*Excerpt to read*:
US-focused interest group wants more development cash and ‘intelligent protection’ for critical technologies used in high-power lasers.

The US National Photonics Initiative (NPI) is calling for a co-ordinated strategy covering the development of high-power laser systems for defense and industry applications, under the guidance of a dedicated directed energy program office.

Recommendations from a task force set up by the NPI and the Directed Energy Professional Society include higher and more focused funding to ensure critical components are manufactured in the US, as well as “intelligent control” policies that protect key technologies without damaging their export by US companies.

SPIE’s CEO Eugene Arthurs, who co-chairs the task force alongside Scott Keeney, the CEO of fiber laser and diode maker nLight, said: “US funding for high-power laser programs has declined over the last decade, just as technology is on the cusp of practical implementation for the warfighter.

“High-volume manufacturing of high-power lasers is key to drive both technology improvements and further reduce costs for the growing use in advanced manufacturing.”

Foreign threats
Revealing its recommendations to coincide with this week’s Directed Energy Summit held in Washington, DC, the task force is also concerned about foreign threats, both commercial and defense-related.

“Currently, volume manufacturing of high-power lasers is moving offshore, where technology transfer enables foreign defense threats that erode the US industrial base,” noted an NPI statement.

“At the same time, foreign competition has expanded rapidly – particularly in China and Russia,” it added. “A directed energy program office will also serve to enhance policies that intelligently protect critical technologies while not inhibiting the success of US exporting companies.”

Turning to industrial concerns, Keeney said: “The US is a global leader in manufacturing high-power lasers, but the US industrial base is losing its competitive advantage.

“Investing in a directed energy program office will support a coordinated strategy that not only ensures the domestic supply of critical components required for high-power lasers for defense but also supports commercial applications such as cutting, welding and additive manufacturing.”

Export restrictions
One problem for US laser firms is that current arms-related regulations restrict fiber-laser exports from the likes of Nufern, Rofin-Sinar, and Coherent. What the NPI is seeking is support for the infrastructure relating to both industrial lasers and emerging laser weapons technology.

*Data block*:
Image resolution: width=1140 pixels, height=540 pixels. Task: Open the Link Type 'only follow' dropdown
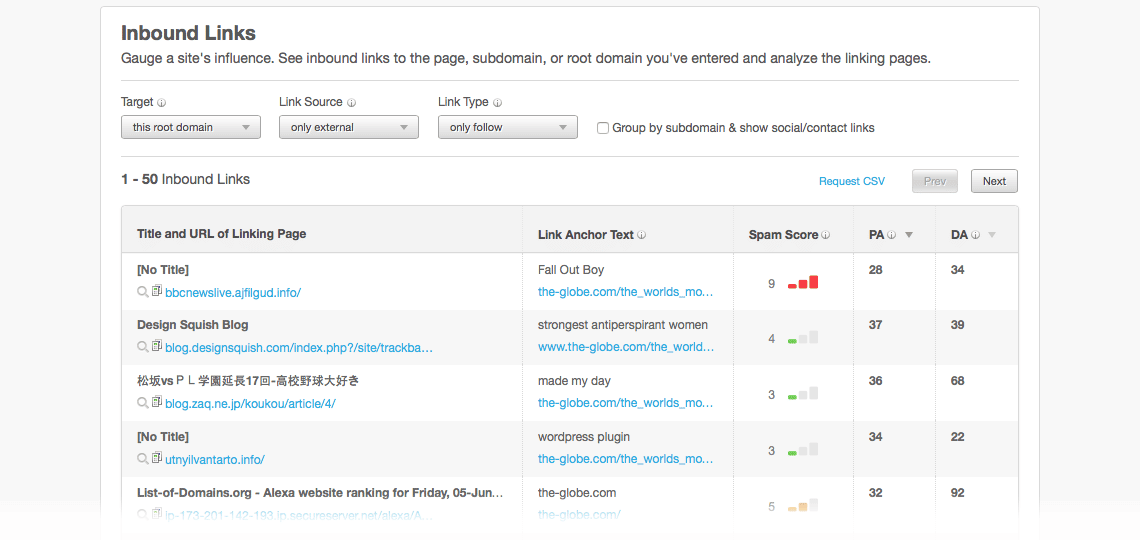click(x=507, y=127)
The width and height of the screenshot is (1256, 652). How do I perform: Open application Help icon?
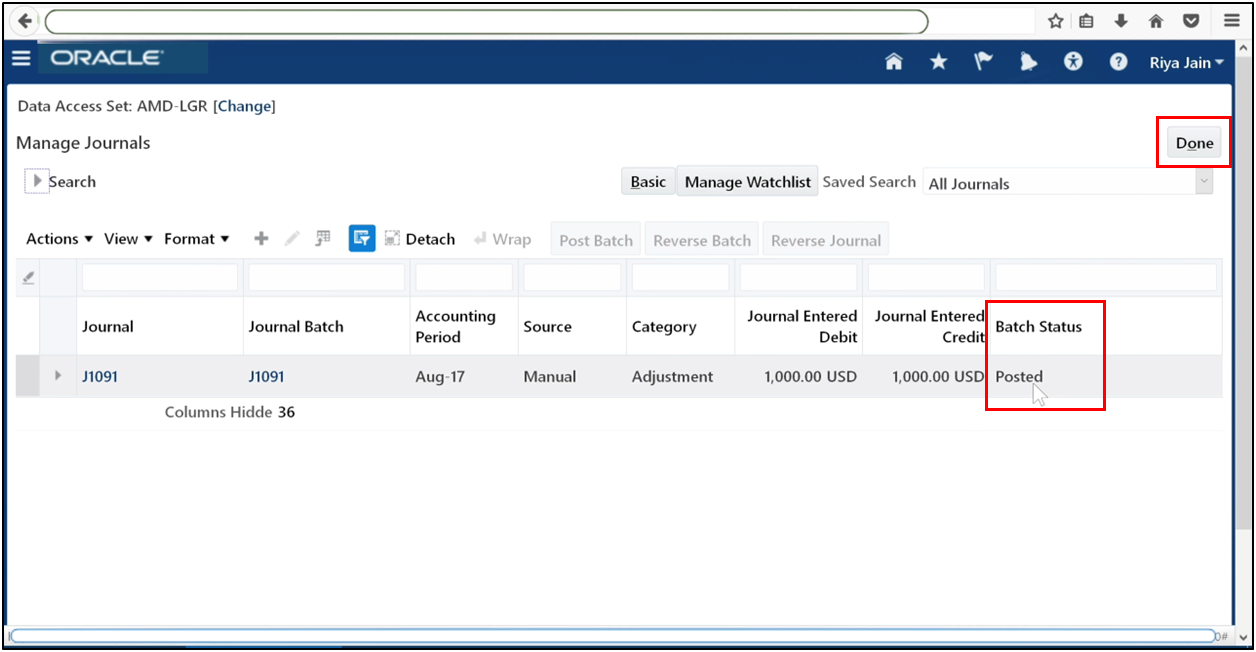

*What to work on*:
A: Summarize the article on high-power lasers in two sentences.
B: Continue the article on high-power lasers from its final sentence.
The listing has no connection to the article on high-power lasers.

*The answers*:
A: A task force set up by the US National Photonics Initiative and the Directed Energy Professional Society is calling for a coordinated high-power laser strategy under a dedicated directed energy program office. It wants more focused funding to keep critical component manufacturing in the US, and policies that protect key technologies without hurting US exporters, warning that funding has declined, volume manufacturing is moving offshore, and foreign competition from China and Russia has grown.

B:
To some degree those two elements amount to the same thing, considering the huge commercial success that IPG Photonics has enjoyed with its high-power fiber lasers, and the same company’s involvement in laser weapons under development at, for example, the European missile systems firm MBDA.

Meanwhile Alan Willner, who chairs the NPI’s steering committee and is also the current president of the Optical Society (OSA), indicated that laser weapons technology was nearing real-world deployment. He said:

“Unlike previous laser applications that required significant advances in fundamental science and technology, the high-power laser technology required for many directed energy applications is now ready to make a major impact.”

The latest recommendations echo the findings of an April 2015 report from the US think-tank the Center for a New American Security (CNAS), which also called for a higher level of technology development funding and a joint program office on directed energy weapons, as well as an identifiable “champion” within the US Department of Defense.

“The directed energy weapons area is a technological orphan – influenced by many and owned by none,” wrote Jason Ellis, the deputy program director for defense at Lawrence Livermore National Laboratory who authored the CNAS report.

The NPI task force convened leading defense contractors, commercial laser companies and academics to produce its recommendations - although optics.org understands that none of IPG, Trumpf, or Rofin were closely involved.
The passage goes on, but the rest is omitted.